Gamrot zwycięża Fizjewa przez nokaut techniczny w walce wieczoru UFC Vegas 79 i oczekuje na starcie o tytuł z Oliveirą [WIDEO]

Jacek Kmiecik
Pięciorundowa walka wieczoru gali UFC Vegas 79 Mateusza Gamrota z Rafaelem Fizjewem zakończyła się w drugiej rundzie przez nokaut techniczny (kontuzja azarskiego wojownika) i tym samym zwycięstwem Polaka. „Gamer”, dzięki temu triumfowi umocnił swój status w wadze lekkiej UFC i w zasadzie został głównym pretendentem do starcia o mistrzowski pas swojej dywizji.

Walka siódmego w rankingu kategorii lekkiej UFC Mateusza Gamrota z szóstym na liście Rafaelem Fizjewem była starciem wieczoru w Las Vegas, reklamowanym jako pojedynek grapplera (chwytacza) ze strikerem (uderzaczem). Od początku pojedynku „Ataman” śmiało ruszył do ataku”, wiedząc, że jedynie ciągłą serią ciosów w stójce może pokonać specjalistę od zapasów w parterze. Niewątpliwie Kazach reprezentujący Azerbejdżan pierwszą rundę zaliczył na swoje konto.

Gamrot zakończył walkę kilkoma ciosami

W drugiej odsłonie role się jednak odwróciły i to 32-letni kudowianin miał przewagę w oktagonie. Gamrot zaliczył obalenie, odważniej też wyglądał w stójce, zaczął grać w swoją grę. Fizjew, próbując odrabiać straty przy próbie kopnięcia rywala i sprytnym uniku Polaka doznał kontuzji stopy, po czym nie mógł utrzymać się na nogach i upadł, a „Gamera” zakończył walkę kilkoma ciosami. Sędzia orzekł nokaut techniczny, bowiem Fizjew nie był w stanie kontynuować boju.

Fizijew nie mógł samodzielnie opuścić areny i schodził do szatni wspierany przez członków swojego zespołu.

Gamrot odniósł więc swoje 23. zwycięstwo przy dwóch porażkach w mieszanych sztukach walki MMA. Fizjew natomiast trzeci raz opuszczał oktagon pokonany przy 12 wygranych.

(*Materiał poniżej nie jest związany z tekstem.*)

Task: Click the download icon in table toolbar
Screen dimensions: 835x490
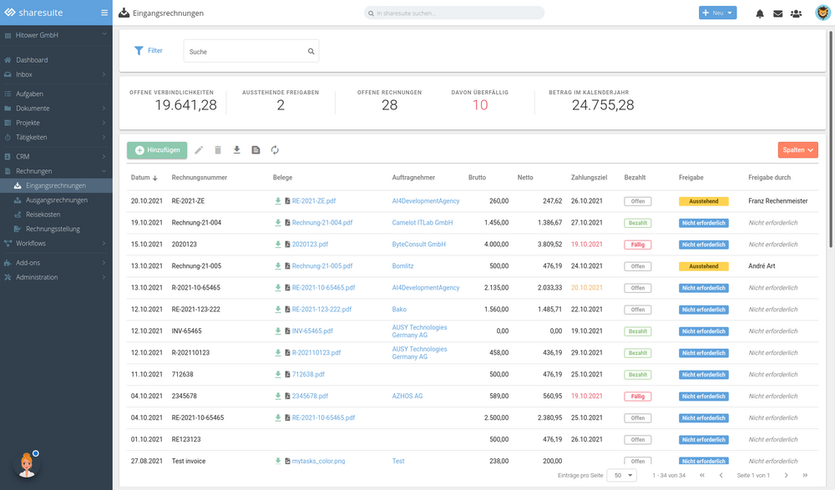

Gamrot chce walczyć o mistrzowski pas z Oliveirą

– Spodziewałem się takiego scenariusza, serii uderzeń i wielu kopnięć Rafy i mojej dobrej defensywy. Byłem na to przygotowany. Chciałem sprawdzić swoją stójkę na tle Rafaela. Przy jednym z jego kopnięć doznał kontuzji. To była zła sytuacja, fatalne zdarzenie. Nie było to moje wymarzone zakończenie walki, ale zwycięstwo to zwycięstwo. Jestem szczęśliwy, cieszę się ze swoim teamem z awansu do czołowej piątki i czekam na kolejną walkę już o tytuł z Charles'em Oliveirą

– powiedział Gamrot po zwycięstkim boju.

Przed walką, domagał się walki z Dagestańczykiem Islamem Machaczewem – „Dajcie mi Machaczewa!” – apelował, ale teraz wyraźnie postawił na zwycięstwo Brazylijczyka Charlesa Oliveirę w rewanżowym pojedynku obu fighterów, który odbędzie się 21 październnika w Abu Dhabi w Zjednoczonych Emiratach Arabskich.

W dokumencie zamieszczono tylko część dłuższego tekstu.